Al rayar el alba, nos lanzamos a la carretera rumbo a Alicante, con la firme intención de llegar a las 9:30, o a lo sumo a las 10:00 horas, antes que el sol pegue con furia en la costa alicantina. Pero no contábamos con que además de inaugurarse un tramo de la carretera, también estaban acondicionando otras, motivos ambos de cortes y desvíos en nuestra hoja de ruta.

Así y todo, con reveses y demoras a causas de las vueltas y venidas por circunvalaciones y para buscar alternativas al camino, hemos decidido disfrutar del paisaje, del límpido cielo y de las pequeñas montañas que se alineaban a los lados del camino.
Observándonos desde su muda vigía milenaria, algunos castillos vestigios de un pasado siempre presente.
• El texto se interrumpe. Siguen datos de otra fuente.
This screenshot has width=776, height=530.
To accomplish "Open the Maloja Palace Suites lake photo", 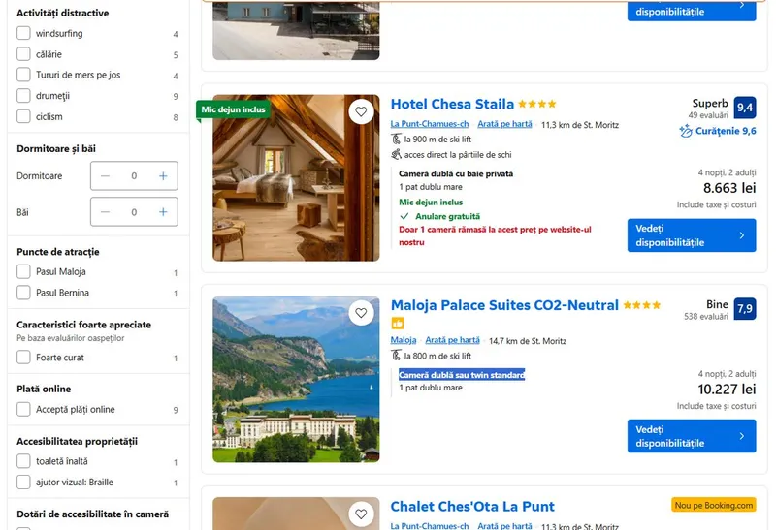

Con tantas vueltas ya se iba secando las reservas de nuestro camello con cuatro ruedas, así que hemos tenido que parar a repostar en algún surtidor del camino.

Pero como todo llega, al fin la ciudad abría sus brazos y nos recibía bonita, imponente bañada por las aguas del Mediterráneo. Enfrente a su casa nos recibe Alberto Escolar Escolar, el pintor cuya exposición veremos en Elche en unos instantes.